• Work order: Every record must be restated exactly as written.

(Data entries)

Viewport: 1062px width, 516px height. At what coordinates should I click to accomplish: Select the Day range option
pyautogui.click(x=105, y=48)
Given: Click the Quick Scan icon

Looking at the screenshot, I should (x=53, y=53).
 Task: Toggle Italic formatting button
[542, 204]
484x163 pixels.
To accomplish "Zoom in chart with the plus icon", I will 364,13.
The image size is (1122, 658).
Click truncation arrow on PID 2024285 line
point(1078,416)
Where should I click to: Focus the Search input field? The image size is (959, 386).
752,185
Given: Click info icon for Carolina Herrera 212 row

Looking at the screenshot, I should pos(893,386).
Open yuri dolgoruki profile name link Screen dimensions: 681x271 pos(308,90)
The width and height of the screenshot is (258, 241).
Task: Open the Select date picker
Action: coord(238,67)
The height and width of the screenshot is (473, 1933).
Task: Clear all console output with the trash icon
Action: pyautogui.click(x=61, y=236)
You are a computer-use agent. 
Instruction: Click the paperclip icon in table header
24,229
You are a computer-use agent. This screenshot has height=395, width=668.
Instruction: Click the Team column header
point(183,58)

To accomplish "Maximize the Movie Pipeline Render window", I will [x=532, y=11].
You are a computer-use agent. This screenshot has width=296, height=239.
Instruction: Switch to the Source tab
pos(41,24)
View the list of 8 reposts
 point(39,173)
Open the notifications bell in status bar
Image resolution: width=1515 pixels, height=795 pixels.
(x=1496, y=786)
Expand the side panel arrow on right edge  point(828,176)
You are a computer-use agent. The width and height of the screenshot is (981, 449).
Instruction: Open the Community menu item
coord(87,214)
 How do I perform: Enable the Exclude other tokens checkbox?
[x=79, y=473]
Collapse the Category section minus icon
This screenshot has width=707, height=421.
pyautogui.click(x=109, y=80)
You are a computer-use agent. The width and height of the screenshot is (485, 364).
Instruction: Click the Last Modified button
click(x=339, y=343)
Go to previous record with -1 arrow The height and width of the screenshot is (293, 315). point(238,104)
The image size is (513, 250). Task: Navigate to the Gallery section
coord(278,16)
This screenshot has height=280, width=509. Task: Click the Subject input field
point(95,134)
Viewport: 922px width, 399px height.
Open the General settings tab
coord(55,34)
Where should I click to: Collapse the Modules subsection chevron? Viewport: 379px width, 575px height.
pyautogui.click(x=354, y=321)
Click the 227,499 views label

• Completed task:
Viewport: 1062px width, 516px height. At what coordinates should I click to accomplish: Select the Day range option
pyautogui.click(x=105, y=48)
Given: Click the Quick Scan icon

Looking at the screenshot, I should (x=53, y=53).
 Task: Toggle Italic formatting button
[542, 204]
484x163 pixels.
To accomplish "Zoom in chart with the plus icon", I will 364,13.
The image size is (1122, 658).
Click truncation arrow on PID 2024285 line
point(1078,416)
Where should I click to: Focus the Search input field? The image size is (959, 386).
752,185
Given: Click info icon for Carolina Herrera 212 row

Looking at the screenshot, I should pos(893,386).
Open yuri dolgoruki profile name link Screen dimensions: 681x271 pos(308,90)
The width and height of the screenshot is (258, 241).
Task: Open the Select date picker
Action: coord(238,67)
The height and width of the screenshot is (473, 1933).
Task: Clear all console output with the trash icon
Action: pyautogui.click(x=61, y=236)
You are a computer-use agent. 
Instruction: Click the paperclip icon in table header
24,229
You are a computer-use agent. This screenshot has height=395, width=668.
Instruction: Click the Team column header
point(183,58)

To accomplish "Maximize the Movie Pipeline Render window", I will [x=532, y=11].
You are a computer-use agent. This screenshot has width=296, height=239.
Instruction: Switch to the Source tab
pos(41,24)
View the list of 8 reposts
 point(39,173)
Open the notifications bell in status bar
Image resolution: width=1515 pixels, height=795 pixels.
(x=1496, y=786)
Expand the side panel arrow on right edge  point(828,176)
You are a computer-use agent. The width and height of the screenshot is (981, 449).
Instruction: Open the Community menu item
coord(87,214)
 How do I perform: Enable the Exclude other tokens checkbox?
[x=79, y=473]
Collapse the Category section minus icon
This screenshot has width=707, height=421.
pyautogui.click(x=109, y=80)
You are a computer-use agent. The width and height of the screenshot is (485, 364).
Instruction: Click the Last Modified button
click(x=339, y=343)
Go to previous record with -1 arrow The height and width of the screenshot is (293, 315). point(238,104)
The image size is (513, 250). Task: Navigate to the Gallery section
coord(278,16)
This screenshot has height=280, width=509. Task: Click the Subject input field
point(95,134)
Viewport: 922px width, 399px height.
Open the General settings tab
coord(55,34)
Where should I click to: Collapse the Modules subsection chevron? Viewport: 379px width, 575px height.
pyautogui.click(x=354, y=321)
Click the 227,499 views label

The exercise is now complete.